There are now about 40 Arabic majors and language classes are at their maximum, Gomaa says. Over 90 percent of the students do not have any background in Arabic when they enter the program. “They come because they love the Arabic language,” she says. “It’s different and a challenge for them but they say ‘We want to be up to the challenge and we want to be able to understand the culture through the language.’”
With Arabic being a critical language for national security, Gomaa will continue to be passionate about the program. “Arabic is a critical language especially for a better understanding of the Arab world. Binghamton is the only SUNY school with a major in Arabic,” she says. “Because most of our students have no knowledge of Arabic when they begin, they need more language courses, and 5 hours per course per week, like all modern languages. This is especially so because Arabic is different from European languages. Students in other languages like Spanish or French usually come with several years of high school study behind them. Even with this background, they take 10 or 12 language courses above the elementary level. Arabic needs the same approach so that students can meet higher education standards and have a really meaningful proficiency level.”
“There is a strong connection between the language and culture of any society,” Gomaa stresses. “Especially in the Arab world, there is a strong cultural dimension to language. To really know the culture, you need first and foremost to learn the language. Behind every word, there is a cultural component.” A native of Egypt, Gomaa learned this as she earned her doctorate in cultural anthropology, whose approach, she emphasizes, is that in order to know any peoples’ culture, you have to learn their language.

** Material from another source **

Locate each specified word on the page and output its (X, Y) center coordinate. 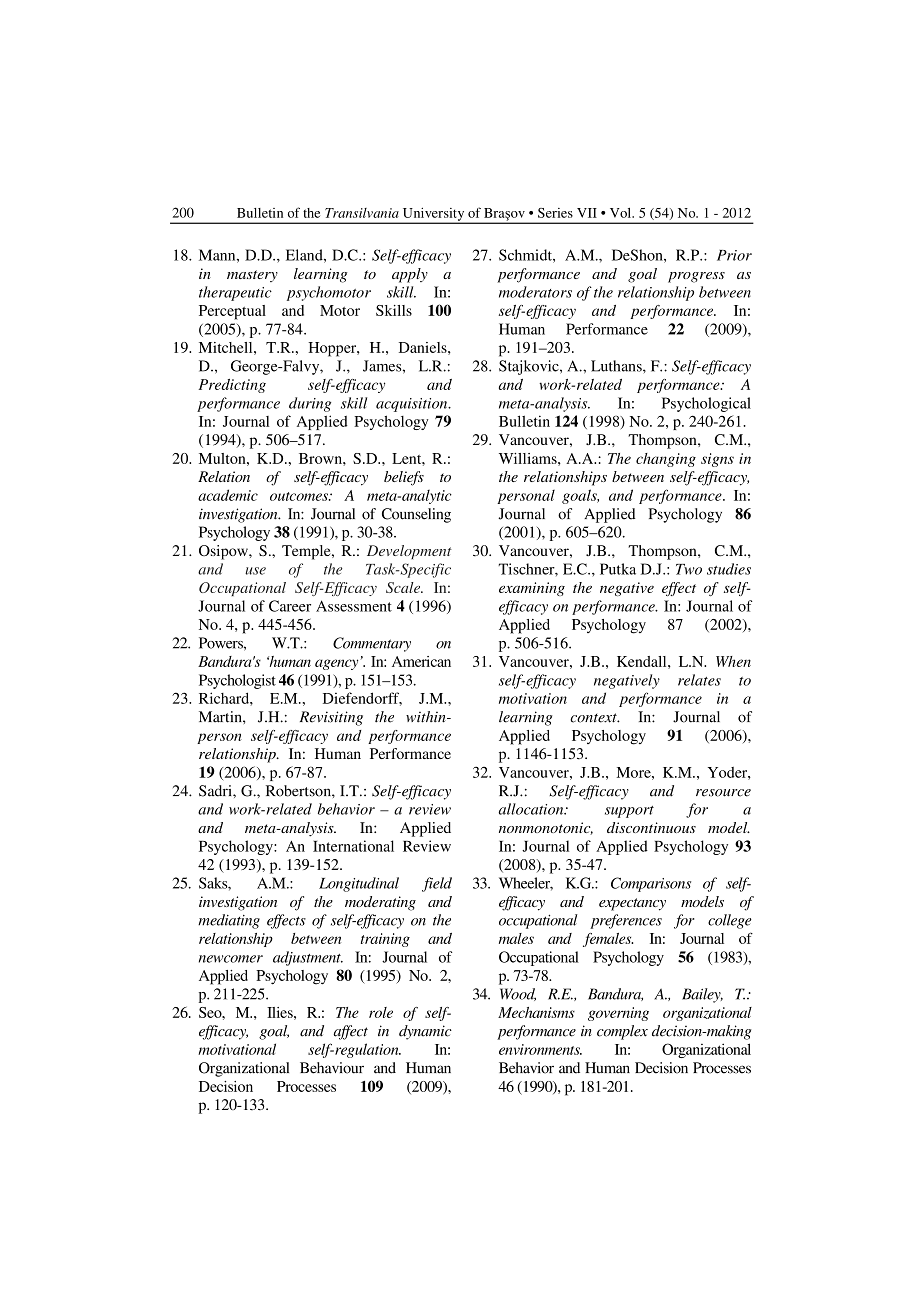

Breaking new ground in visual and cultural anthropology for her home country, Gomaa produced two films for her master’s and doctoral degrees. One was about the continuation of traditions from ancient to modern Egypt, using information and visuals gleaned from writings on papyrus and walls, among other places. “The other film was about the impact of the environment on different types of cultures living in an urban area as opposed to rural areas or the desert,” she says. “There are distinct material cultures contained within Egyptian cultural as a whole, with different uses of materials, and different functions, from area to area. These cultures also have different vocabularies and expressions related to their environment.”
Gomaa wants to make the Arabic language and culture come alive for her students. “I work hard for the sake of my students. I do all that I can to help them achieve their goals,” she says. That included organizing a five-week summer trip to Egypt that allowed students to be immersed in the Arabic language and culture. After almost two years of planning, because of the H1N1 influenza outbreak, the trip was canceled at the last minute by the university the students were to partner with in Egypt. However, in a week’s time, she was able to reschedule the trip, partnering with Alexandria University; and in the summer of 2009, she and Associate Professor R. Kevin Lacey, director of the Arabic Studies program, traveled to Egypt with 28 students, the largest group from one university ever to have studied Arabic in Egypt. “There were some challenges,” she says, “But overall the program was very successful and the students were very, very happy. As many said after returning, ‘It was a great experience.’”
A number of students want to go to Egypt right now, even under current circumstances,” Gomaa says. “I went last summer to check the situation out after the Jan. 25 revolution, because I want to organize another program; but I am waiting for things to settle down.”
Until the time is again right for such a trip, Gomaa will continue to promote a better understanding of the Arabic language and culture, and to help her students to succeed. “I want the best for our students. When they graduate, I want them to be able to compete with students from others universities, in terms of jobs, scholarships, or acceptance into MA or PhD programs.”